Rescale the items below, from the line containing "<< (225, 2232)" through the last item, inclusive. Rewrite each of these lines in full, with its text, and give only these lines, multiplying every coordinate in the answers by 1.2 and rounding to whole numbers, with halves rounded up.

###

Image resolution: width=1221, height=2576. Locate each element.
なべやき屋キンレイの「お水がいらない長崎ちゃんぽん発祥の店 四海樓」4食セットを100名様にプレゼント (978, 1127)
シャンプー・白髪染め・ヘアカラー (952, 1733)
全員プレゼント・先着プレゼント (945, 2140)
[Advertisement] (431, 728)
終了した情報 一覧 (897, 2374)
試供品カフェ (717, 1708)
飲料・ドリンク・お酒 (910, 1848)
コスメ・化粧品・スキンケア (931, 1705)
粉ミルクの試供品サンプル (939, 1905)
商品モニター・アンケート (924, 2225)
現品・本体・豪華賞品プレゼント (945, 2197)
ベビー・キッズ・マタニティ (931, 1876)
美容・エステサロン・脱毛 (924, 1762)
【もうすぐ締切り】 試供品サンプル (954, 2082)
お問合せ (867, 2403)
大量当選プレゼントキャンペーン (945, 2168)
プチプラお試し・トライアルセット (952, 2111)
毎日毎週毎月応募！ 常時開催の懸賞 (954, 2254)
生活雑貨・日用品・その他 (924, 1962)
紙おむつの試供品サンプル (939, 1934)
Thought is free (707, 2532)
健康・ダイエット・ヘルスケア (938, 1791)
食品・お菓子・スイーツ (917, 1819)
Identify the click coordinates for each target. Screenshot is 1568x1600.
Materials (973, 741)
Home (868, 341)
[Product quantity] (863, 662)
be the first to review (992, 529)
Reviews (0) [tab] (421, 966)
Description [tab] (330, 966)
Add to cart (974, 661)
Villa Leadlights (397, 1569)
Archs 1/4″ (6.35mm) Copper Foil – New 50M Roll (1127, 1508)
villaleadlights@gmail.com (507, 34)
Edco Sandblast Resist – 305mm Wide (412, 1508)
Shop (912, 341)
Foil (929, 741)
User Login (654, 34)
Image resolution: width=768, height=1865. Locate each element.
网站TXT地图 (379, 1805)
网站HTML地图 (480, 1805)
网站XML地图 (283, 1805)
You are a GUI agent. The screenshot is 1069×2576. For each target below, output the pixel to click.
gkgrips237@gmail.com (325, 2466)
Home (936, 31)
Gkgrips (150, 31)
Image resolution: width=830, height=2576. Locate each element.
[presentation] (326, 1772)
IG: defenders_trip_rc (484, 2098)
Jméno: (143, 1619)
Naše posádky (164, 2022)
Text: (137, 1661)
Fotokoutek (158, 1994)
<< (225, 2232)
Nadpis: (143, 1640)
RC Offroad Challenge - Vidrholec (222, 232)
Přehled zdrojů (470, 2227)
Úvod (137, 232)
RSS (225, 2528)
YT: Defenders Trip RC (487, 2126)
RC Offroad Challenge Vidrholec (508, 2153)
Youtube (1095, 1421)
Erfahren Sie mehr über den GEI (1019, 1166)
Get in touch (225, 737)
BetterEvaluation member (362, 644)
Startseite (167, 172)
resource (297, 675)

###

### EXERCISE ANSWER
<< (270, 2678)
Nadpis: (172, 1968)
RC Offroad Challenge - Vidrholec (266, 278)
Přehled zdrojů (564, 2672)
Úvod (164, 278)
RSS (270, 3034)
YT: Defenders Trip RC (584, 2551)
RC Offroad Challenge Vidrholec (610, 2584)
Youtube (1314, 1705)
Erfahren Sie mehr über den GEI (1223, 1399)
Get in touch (270, 884)
BetterEvaluation member (434, 773)
Startseite (200, 206)
resource (356, 810)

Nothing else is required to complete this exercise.